Given instruction:
Copy out every one of the following items word for word.

★ ★ ★

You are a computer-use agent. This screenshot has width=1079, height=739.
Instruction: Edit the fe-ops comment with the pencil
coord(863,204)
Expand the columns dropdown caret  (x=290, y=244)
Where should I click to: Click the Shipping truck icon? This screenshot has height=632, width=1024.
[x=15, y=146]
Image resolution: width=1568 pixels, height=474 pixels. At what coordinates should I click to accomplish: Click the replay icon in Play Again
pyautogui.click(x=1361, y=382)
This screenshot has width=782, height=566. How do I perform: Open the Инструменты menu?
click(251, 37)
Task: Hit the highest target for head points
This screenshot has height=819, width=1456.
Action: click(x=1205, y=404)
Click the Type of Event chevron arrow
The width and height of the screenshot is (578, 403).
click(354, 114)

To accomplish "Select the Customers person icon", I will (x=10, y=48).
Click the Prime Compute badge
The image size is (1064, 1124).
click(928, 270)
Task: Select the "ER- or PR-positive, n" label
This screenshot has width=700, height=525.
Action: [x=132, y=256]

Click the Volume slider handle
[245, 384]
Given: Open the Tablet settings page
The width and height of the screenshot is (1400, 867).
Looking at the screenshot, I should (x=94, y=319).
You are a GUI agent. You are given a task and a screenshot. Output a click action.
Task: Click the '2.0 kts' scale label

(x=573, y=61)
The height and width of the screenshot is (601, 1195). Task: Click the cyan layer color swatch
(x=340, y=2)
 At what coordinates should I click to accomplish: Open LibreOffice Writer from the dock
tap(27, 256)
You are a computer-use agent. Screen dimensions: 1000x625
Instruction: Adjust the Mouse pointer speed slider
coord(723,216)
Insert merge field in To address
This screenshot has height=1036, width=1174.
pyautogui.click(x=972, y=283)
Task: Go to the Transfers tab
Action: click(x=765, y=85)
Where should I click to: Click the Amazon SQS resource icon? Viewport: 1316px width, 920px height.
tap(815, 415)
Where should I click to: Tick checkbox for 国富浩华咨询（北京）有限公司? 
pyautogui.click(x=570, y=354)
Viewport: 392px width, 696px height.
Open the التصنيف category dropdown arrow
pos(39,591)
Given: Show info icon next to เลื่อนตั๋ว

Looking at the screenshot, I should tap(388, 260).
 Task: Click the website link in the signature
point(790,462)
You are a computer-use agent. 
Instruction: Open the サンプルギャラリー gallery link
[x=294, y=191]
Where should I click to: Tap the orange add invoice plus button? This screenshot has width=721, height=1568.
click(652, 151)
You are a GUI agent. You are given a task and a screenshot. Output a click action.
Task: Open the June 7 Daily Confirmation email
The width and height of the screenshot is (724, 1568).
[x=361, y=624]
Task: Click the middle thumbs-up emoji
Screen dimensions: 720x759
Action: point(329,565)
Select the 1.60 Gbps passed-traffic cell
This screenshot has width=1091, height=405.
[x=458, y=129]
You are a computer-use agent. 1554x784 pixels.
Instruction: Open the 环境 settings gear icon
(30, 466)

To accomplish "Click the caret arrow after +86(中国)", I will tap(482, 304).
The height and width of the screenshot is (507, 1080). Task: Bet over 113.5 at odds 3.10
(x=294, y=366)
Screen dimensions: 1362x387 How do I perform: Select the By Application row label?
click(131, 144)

★ ★ ★

Output below:
You are a computer-use agent. This screenshot has width=1079, height=739.
Instruction: Edit the fe-ops comment with the pencil
coord(863,204)
Expand the columns dropdown caret  (x=290, y=244)
Where should I click to: Click the Shipping truck icon? This screenshot has height=632, width=1024.
[x=15, y=146]
Image resolution: width=1568 pixels, height=474 pixels. At what coordinates should I click to accomplish: Click the replay icon in Play Again
pyautogui.click(x=1361, y=382)
This screenshot has width=782, height=566. How do I perform: Open the Инструменты menu?
click(251, 37)
Task: Hit the highest target for head points
This screenshot has height=819, width=1456.
Action: click(x=1205, y=404)
Click the Type of Event chevron arrow
The width and height of the screenshot is (578, 403).
click(354, 114)

To accomplish "Select the Customers person icon", I will (x=10, y=48).
Click the Prime Compute badge
The image size is (1064, 1124).
click(928, 270)
Task: Select the "ER- or PR-positive, n" label
This screenshot has width=700, height=525.
Action: [x=132, y=256]

Click the Volume slider handle
[245, 384]
Given: Open the Tablet settings page
The width and height of the screenshot is (1400, 867).
Looking at the screenshot, I should (x=94, y=319).
You are a GUI agent. You are given a task and a screenshot. Output a click action.
Task: Click the '2.0 kts' scale label

(x=573, y=61)
The height and width of the screenshot is (601, 1195). Task: Click the cyan layer color swatch
(x=340, y=2)
 At what coordinates should I click to accomplish: Open LibreOffice Writer from the dock
tap(27, 256)
You are a computer-use agent. Screen dimensions: 1000x625
Instruction: Adjust the Mouse pointer speed slider
coord(723,216)
Insert merge field in To address
This screenshot has height=1036, width=1174.
pyautogui.click(x=972, y=283)
Task: Go to the Transfers tab
Action: click(x=765, y=85)
Where should I click to: Click the Amazon SQS resource icon? Viewport: 1316px width, 920px height.
tap(815, 415)
Where should I click to: Tick checkbox for 国富浩华咨询（北京）有限公司? 
pyautogui.click(x=570, y=354)
Viewport: 392px width, 696px height.
Open the التصنيف category dropdown arrow
pos(39,591)
Given: Show info icon next to เลื่อนตั๋ว

Looking at the screenshot, I should tap(388, 260).
 Task: Click the website link in the signature
point(790,462)
You are a computer-use agent. 
Instruction: Open the サンプルギャラリー gallery link
[x=294, y=191]
Where should I click to: Tap the orange add invoice plus button? This screenshot has width=721, height=1568.
click(652, 151)
You are a GUI agent. You are given a task and a screenshot. Output a click action.
Task: Open the June 7 Daily Confirmation email
The width and height of the screenshot is (724, 1568).
[x=361, y=624]
Task: Click the middle thumbs-up emoji
Screen dimensions: 720x759
Action: point(329,565)
Select the 1.60 Gbps passed-traffic cell
This screenshot has width=1091, height=405.
[x=458, y=129]
You are a computer-use agent. 1554x784 pixels.
Instruction: Open the 环境 settings gear icon
(30, 466)

To accomplish "Click the caret arrow after +86(中国)", I will tap(482, 304).
The height and width of the screenshot is (507, 1080). Task: Bet over 113.5 at odds 3.10
(x=294, y=366)
Screen dimensions: 1362x387 How do I perform: Select the By Application row label?
click(131, 144)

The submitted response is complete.